The exhibition focuses on the works of three Baltic women artists – Malle Leis (1940–2017), Maija Tabaka (1939) and Marija Teresė Rožanskaitė (1933–2007) – in the late Soviet era of the 1970s and 1980s. All three of the artists challenged contemporary art discourses through non-conventional approaches to self-representation, ways of creating space and reflections on being artists.
The title Unframed refers to the boundaries that all three artists crossed in their works, but also to a new interpretative horizon that their works create for each other. Moreover, all three artists produced a significant number of images in which the (female) protagonist steps out of the picture or turns her back on the viewer, creating visual metaphors of leaving or moving on to a new territory. In other works, the artists played with multiple frames that shift the perception of a stable and uniform reality.

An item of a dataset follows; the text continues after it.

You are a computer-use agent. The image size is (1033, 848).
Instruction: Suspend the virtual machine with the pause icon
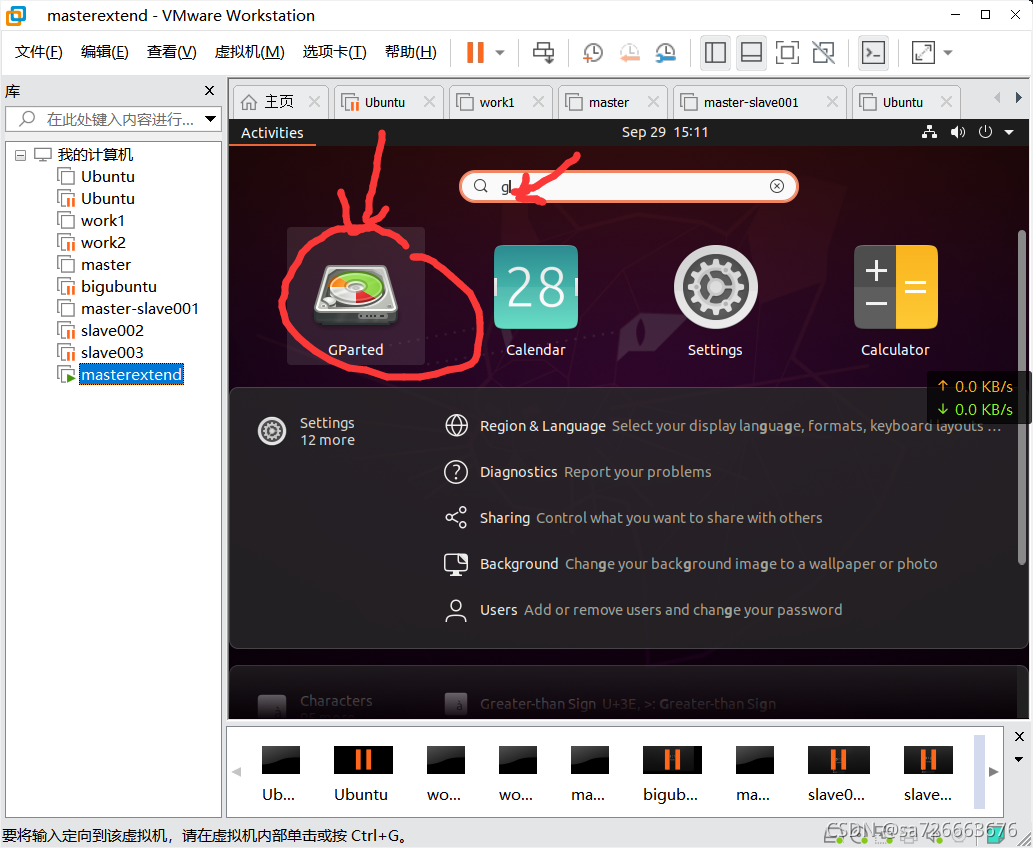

Leis, Tabaka and Rožanskaitė were all exceptional artists in Soviet-occupied Estonia, Latvia and Lithuania. The education they got from art institutes in Tallinn, Riga and Vilnius in the 1950s and 1960s was similar in terms of its ideological and aesthetic principles, but soon they all moved beyond those principles: not necessarily by directly opposing their current art discourses, but by navigating them in ways that shifted and blurred the meanings of seemingly straightforward motifs and gestures.